The first title I played for him was one called "Lush Life" by John Coltrane. Since I know nothing about jazz, I guessed from the title that it must be some sort of ballad about being an alcoholic. But it actually sounded pretty good to my ears, and I didn't even feel a need to run out an purchase a white polyester leisure suit.

So after it was done, I asked him what he thought. He was very polite, but eventually said he thought it wasn't as good as the CD, and inferior to the initial pressing. I then told him it wasn't an mp3, and that it was, in fact, "high resolution." I explained to him what that meant, and got the predictable response, but in addition, he suggested I do a Fourier transform on it to see what was going on. (We both do X-ray crystallography, so this isn't an unnatural suggestion.) I found some GPL software called Audacity on line and downloaded and installed it, and proceeded to show him what the file looked like. To my surprise, here is what it looked like:

LushLife.png


The larger image shows the Fourier of the left and right channel to 48kHz, which is the upper limit imposed by Nyquist for 96kHz sampling in the case of this high resolution file. Both this and the accompanying inset (which you can think of as a cross-section of one of the channels) show that there is very little information beyond about 22 kHz, which is the frequency limit imposed on CDs and mp3s. In other words, there was no significant high resolution information present in the file.

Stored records
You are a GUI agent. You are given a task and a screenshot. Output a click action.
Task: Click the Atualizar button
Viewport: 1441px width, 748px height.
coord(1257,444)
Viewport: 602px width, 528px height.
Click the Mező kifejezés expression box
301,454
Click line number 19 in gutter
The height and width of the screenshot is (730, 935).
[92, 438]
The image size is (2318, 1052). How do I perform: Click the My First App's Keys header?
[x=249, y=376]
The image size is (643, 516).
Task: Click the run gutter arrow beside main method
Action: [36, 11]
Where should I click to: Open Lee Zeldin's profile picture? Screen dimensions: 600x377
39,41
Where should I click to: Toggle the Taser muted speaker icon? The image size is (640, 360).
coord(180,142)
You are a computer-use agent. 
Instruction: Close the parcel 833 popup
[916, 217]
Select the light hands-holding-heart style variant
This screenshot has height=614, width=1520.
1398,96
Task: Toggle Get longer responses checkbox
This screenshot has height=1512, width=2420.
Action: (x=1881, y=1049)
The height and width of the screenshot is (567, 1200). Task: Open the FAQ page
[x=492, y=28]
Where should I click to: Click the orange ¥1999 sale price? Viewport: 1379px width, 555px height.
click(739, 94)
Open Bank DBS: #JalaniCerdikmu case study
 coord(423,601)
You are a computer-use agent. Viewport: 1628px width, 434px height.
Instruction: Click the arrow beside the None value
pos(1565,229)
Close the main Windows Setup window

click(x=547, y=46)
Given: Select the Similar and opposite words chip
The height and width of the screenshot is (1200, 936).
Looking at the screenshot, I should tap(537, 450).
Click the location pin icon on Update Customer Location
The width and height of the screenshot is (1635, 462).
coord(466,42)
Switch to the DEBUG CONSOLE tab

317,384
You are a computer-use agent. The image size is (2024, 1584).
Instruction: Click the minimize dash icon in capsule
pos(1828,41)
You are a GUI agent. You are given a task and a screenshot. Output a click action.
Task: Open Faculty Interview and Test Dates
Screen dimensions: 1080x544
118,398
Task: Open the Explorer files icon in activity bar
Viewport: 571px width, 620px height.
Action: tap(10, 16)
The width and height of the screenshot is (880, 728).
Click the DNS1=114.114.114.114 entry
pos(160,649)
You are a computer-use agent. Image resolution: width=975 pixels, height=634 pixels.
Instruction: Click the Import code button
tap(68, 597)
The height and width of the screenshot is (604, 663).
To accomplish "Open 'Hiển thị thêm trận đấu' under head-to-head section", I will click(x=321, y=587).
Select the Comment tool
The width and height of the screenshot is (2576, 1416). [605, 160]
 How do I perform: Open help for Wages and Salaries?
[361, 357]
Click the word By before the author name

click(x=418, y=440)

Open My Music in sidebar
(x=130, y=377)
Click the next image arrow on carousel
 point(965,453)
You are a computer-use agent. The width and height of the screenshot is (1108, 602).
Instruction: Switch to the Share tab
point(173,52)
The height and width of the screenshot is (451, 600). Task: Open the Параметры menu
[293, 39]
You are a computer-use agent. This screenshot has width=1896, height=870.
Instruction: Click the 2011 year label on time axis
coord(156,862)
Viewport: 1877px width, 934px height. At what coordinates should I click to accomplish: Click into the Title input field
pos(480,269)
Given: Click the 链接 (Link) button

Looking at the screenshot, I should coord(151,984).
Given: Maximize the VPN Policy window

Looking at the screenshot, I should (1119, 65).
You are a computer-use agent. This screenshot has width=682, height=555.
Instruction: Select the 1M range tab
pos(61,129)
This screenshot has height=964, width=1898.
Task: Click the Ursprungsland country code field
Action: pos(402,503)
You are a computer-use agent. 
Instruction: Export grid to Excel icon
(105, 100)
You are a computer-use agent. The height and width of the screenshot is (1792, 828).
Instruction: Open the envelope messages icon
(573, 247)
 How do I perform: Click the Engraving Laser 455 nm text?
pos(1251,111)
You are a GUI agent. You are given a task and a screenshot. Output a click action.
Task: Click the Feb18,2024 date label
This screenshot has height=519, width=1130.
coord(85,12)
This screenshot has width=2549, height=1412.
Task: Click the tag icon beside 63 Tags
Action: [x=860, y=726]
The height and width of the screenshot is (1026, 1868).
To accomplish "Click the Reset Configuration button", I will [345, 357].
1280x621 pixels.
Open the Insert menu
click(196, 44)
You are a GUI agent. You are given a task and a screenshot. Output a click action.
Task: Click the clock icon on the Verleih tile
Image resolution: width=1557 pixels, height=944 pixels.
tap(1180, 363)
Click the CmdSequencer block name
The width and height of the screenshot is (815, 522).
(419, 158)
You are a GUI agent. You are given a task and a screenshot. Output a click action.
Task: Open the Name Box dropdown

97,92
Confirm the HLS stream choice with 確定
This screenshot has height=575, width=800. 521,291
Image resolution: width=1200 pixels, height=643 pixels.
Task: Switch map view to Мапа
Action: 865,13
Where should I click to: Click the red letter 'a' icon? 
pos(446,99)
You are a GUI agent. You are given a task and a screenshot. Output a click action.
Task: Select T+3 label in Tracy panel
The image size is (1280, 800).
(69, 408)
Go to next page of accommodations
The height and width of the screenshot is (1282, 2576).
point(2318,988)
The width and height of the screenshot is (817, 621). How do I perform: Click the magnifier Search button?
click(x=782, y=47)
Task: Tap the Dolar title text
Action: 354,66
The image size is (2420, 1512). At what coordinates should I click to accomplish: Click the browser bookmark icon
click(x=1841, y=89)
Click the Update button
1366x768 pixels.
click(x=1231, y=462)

[SET OF TASKS]
1. Translate this sentence from the account of the Coltrane recording into Spanish: "So after it was done, I asked him what he thought."
2. In the records, retype the part that opens with the line containing "Close the main Windows Setup window" and closes with the line containing "pos(1828,41)".
The text and the records are unrelated to each other.

[SOLUTION LIST]
1. Así que, cuando terminó, le pregunté qué le parecía.

2.
Close the main Windows Setup window

click(x=547, y=46)
Given: Select the Similar and opposite words chip
The height and width of the screenshot is (1200, 936).
Looking at the screenshot, I should tap(537, 450).
Click the location pin icon on Update Customer Location
The width and height of the screenshot is (1635, 462).
coord(466,42)
Switch to the DEBUG CONSOLE tab

317,384
You are a computer-use agent. The image size is (2024, 1584).
Instruction: Click the minimize dash icon in capsule
pos(1828,41)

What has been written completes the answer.